I don’t favor parental notification (85) and I think sex offenders are already treated plenty harshly (83). No on both. We already have way too many constitutionally untouchable boutique taxes targeted at funding someone’s favorite hobby horse, and I don’t favor adding any more (86, 87). I’m slightly more sympathetic to the education parcel tax (88), which is a fairly standard tax for a fairly standard purpose, and I wouldn’t blame anyone for supporting it (though I probably won’t). And while it’s possible I could be talked into supporting a straight anti-Kelo initiative, I won’t be voting for the fraudulent version on this year’s ballot (90).
As for bond measures, forget it. Long ago, bond measures became nothing more than vehicles for budget flim-flammery, and this year is no different. Arnold wants to solidify his progressive cred by spending a bunch of money on worthy projects, but he also wants to pretend that he has a solid gold record of never raising taxes, and that’s what this year’s infrastructure initiatives are all about (1A-1E). Every single thing in these measures could be ? and should be ? supported out of the general fund. But because he wants to keep his reputation as a tax fighter, Arnold is proposing a huge tranche of bonds that will require someone else to raise taxes sometime in the future when he’s out of office. Will Californians fall for this transparent trickery? We’ll find out tomorrow. As for me, I’m voting against them.
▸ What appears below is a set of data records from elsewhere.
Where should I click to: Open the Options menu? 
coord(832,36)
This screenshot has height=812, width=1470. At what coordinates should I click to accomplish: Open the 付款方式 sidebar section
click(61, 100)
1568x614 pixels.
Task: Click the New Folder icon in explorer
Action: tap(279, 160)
So that leaves only the Clean Money Initiative (89), which I’ve written about here and here. It’s hardly a panacea, but for all the talk of how gerrymandering has made incumbents nearly invulnerable these days, the fact is that money imbalances have a lot more to do with it than redistricting does. (In fact, academic research indicates that gerrymandering has actually had a fairly modest effect on incumbency.) With that in mind, I think public financing on the Arizona model is well worth a try, and far more likely to have a positive effect than any other single thing we could do. Prop 89 isn’t perfect, but it’s close enough. I’ll be voting Yes.